I also had some brown cord and some brown twill, but not enough to do two in either. 

One bag was supposed to be in one, and one in the other, but I goofed when cutting the curved pieces.  I was also getting overwhelmed because I was using a different fabric for the inside (MUST have light coloured insides of bags!), and I wasn't doing the hidden zipper. Towards the final assembly, I just set one group of fabric aside and worked on one bag until nearly done.

I used this foil backed foam I had laying around. It came as a big sheet, like a windshield sun protector, but I think it was advertised as "material" for home sewing of insulated items (bought it from Jysk and they often have strange things you wouldn't expect).  It was very noisy when working with it, and perhaps not as flexible as just fusible foam interfacing.  It also melts when touches the over-wattage light bulb in the sewing machine. Just so you know :)

I was confused about sewing the front to the back.  Well, first I was confused about cutting the front curved pieces.  I didn't see in the picture how she did step 2 in the Preparation--cut into the fold for an inch.  Wouldn't that mean the bottom of the curve is a 2" straight section? When you sew it together, the back is straight across, and the curve is starting IN the seam allowance, so I didn't know how to go from the straight part, to the curve which was less than the 3/8" seam allowance away from the straight part.  So I started sewing the curve in the straight part, when I got to where the edge of the curve would be 3/8" seam allowance.  It seems in the pictures that was the right thing to do, but I thought at first the curve was supposed to be only the front piece.

And then the boxed corners.

I've never boxed corners before!

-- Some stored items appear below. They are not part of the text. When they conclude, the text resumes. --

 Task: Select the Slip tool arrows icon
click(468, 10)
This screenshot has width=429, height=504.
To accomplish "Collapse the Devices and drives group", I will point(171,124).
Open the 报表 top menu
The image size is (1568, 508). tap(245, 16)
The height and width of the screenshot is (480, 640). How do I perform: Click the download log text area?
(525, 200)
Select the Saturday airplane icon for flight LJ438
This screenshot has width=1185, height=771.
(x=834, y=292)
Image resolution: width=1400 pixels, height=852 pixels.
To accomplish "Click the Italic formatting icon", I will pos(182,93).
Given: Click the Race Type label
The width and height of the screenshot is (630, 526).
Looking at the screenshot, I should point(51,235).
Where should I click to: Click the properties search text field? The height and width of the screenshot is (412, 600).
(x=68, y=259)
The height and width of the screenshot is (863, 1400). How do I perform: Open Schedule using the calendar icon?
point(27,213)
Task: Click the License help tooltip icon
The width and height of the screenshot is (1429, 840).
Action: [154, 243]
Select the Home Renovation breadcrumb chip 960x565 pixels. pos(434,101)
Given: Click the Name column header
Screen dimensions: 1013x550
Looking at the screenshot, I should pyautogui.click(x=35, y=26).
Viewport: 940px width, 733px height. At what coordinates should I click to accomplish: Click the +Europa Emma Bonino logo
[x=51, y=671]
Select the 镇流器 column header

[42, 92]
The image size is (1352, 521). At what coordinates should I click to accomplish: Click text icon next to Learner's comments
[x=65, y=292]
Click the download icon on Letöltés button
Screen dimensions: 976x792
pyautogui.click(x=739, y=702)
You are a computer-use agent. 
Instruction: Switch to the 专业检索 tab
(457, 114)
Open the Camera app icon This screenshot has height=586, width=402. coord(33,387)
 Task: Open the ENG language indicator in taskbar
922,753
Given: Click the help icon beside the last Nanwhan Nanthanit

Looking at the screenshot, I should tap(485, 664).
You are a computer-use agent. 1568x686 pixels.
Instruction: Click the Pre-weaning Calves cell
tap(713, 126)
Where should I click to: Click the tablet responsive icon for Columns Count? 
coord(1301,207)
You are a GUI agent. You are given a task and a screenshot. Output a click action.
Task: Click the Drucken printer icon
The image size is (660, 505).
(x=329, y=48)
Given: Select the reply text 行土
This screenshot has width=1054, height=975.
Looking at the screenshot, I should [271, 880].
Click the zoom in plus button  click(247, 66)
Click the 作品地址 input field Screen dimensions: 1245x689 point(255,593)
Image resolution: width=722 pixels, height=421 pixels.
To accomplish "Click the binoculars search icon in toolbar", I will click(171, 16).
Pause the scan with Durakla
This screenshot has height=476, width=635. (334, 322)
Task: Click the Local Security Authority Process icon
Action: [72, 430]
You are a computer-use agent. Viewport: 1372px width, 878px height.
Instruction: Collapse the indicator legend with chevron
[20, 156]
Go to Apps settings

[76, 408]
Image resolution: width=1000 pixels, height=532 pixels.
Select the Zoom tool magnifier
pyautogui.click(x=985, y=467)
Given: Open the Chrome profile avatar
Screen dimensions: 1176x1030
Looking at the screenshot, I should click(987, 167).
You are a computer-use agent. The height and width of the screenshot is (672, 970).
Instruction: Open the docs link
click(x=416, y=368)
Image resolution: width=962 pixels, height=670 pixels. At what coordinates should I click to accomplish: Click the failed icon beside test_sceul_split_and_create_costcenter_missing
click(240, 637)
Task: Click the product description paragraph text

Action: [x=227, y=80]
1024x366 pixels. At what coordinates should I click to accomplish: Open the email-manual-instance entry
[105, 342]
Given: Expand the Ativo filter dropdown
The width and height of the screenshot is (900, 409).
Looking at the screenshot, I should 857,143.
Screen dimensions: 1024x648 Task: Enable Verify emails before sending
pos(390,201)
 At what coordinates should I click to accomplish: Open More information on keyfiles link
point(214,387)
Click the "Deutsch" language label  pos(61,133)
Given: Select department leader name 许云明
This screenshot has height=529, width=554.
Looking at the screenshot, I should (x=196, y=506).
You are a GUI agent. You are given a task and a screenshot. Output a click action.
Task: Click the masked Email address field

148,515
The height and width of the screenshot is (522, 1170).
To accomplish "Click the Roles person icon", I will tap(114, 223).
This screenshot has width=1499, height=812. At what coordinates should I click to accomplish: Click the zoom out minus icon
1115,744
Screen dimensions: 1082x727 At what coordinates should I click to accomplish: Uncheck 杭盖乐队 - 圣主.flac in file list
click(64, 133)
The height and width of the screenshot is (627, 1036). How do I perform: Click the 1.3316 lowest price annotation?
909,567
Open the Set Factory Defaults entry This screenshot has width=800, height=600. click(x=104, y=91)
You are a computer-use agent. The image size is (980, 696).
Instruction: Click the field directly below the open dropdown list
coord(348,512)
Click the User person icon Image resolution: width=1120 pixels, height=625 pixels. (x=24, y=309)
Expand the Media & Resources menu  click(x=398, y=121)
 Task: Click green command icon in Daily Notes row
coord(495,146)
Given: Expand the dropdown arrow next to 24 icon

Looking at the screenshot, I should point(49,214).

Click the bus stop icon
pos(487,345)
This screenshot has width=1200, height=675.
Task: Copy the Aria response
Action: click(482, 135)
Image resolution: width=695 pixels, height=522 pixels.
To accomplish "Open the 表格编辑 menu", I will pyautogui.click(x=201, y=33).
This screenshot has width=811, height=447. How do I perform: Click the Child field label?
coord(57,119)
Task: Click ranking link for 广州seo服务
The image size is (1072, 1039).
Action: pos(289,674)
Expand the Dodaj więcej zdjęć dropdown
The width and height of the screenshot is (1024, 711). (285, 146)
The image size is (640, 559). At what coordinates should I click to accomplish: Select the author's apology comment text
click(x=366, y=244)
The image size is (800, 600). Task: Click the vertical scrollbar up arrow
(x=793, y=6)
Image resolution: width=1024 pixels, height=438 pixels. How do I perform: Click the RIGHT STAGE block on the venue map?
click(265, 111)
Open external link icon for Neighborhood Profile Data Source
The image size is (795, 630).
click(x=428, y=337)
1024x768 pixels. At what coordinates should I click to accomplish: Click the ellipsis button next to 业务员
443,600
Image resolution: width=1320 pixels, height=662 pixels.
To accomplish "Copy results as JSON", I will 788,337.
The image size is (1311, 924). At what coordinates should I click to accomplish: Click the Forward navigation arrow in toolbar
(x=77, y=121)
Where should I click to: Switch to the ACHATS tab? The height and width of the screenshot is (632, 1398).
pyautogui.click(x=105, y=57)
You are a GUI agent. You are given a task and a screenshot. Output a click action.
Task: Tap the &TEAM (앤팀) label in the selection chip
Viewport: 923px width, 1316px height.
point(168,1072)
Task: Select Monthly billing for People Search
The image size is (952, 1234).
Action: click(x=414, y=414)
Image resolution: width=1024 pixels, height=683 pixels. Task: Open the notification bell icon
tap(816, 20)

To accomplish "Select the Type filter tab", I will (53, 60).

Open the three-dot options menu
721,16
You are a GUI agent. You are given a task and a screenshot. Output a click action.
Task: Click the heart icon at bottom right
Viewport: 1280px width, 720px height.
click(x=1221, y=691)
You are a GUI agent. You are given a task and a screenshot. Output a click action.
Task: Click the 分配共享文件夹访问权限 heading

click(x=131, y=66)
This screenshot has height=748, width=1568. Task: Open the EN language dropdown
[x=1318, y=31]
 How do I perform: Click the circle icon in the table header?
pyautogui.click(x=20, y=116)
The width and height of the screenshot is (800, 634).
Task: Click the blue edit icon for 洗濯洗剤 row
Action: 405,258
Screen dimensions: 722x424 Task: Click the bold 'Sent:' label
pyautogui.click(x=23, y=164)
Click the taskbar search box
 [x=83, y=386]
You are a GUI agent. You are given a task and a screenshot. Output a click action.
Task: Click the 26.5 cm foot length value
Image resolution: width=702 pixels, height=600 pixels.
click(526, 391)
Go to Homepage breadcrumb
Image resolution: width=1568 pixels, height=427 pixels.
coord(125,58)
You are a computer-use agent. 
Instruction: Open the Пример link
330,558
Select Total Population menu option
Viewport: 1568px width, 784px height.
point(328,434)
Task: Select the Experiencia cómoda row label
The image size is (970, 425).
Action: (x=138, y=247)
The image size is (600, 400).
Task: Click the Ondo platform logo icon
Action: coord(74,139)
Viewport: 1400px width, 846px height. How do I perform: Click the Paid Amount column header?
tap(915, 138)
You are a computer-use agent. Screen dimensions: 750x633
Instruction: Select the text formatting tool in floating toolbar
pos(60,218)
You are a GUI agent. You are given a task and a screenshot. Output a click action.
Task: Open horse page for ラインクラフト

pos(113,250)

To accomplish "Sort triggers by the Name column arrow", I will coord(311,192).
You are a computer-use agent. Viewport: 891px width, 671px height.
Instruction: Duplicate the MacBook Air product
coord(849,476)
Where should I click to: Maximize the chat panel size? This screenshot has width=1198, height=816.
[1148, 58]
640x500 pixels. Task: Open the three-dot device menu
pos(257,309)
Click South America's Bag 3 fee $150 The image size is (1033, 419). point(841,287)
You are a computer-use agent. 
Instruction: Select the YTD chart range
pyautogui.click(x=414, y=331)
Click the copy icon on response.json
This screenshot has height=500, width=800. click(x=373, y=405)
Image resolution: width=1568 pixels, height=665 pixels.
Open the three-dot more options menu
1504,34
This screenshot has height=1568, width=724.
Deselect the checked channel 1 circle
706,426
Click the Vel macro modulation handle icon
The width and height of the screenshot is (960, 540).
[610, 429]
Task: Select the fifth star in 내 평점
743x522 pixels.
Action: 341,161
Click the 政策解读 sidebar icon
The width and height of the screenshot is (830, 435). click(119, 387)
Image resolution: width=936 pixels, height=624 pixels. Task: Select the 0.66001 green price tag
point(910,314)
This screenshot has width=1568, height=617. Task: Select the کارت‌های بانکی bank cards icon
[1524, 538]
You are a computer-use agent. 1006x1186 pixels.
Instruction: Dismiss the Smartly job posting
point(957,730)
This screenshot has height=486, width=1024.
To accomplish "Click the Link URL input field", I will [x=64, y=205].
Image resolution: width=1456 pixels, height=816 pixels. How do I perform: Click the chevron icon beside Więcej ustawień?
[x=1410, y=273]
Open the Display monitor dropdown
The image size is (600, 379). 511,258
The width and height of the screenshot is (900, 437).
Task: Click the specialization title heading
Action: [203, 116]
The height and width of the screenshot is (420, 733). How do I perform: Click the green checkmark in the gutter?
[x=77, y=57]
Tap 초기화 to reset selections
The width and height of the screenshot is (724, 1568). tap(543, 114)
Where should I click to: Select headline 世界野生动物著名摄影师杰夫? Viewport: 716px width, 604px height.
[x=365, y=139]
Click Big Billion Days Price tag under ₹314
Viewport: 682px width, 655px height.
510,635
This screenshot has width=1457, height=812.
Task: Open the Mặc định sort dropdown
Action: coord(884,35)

I hadn't been too careful when cutting that 1" box out. So sewing it wasn't precise. Then I went back to the instructions and couldn't figure out how to pinch it and whatever. I googled for a bit and found these instructions that clearly show you DON'T sew around the box!!! Of course, I had also forgotten to leave an opening in the liner/inside bag LOL.

From there, it went much better and I was AMAZED at my boxed corners!!  Like, I went around showing everyone in my family how awesome it was.  They didn't care! 

I'm pretty happy with the finished bags. I think/hope they will be really useful in the tent.  I'm testing one in my truck, LOL.  I might just need to make another one!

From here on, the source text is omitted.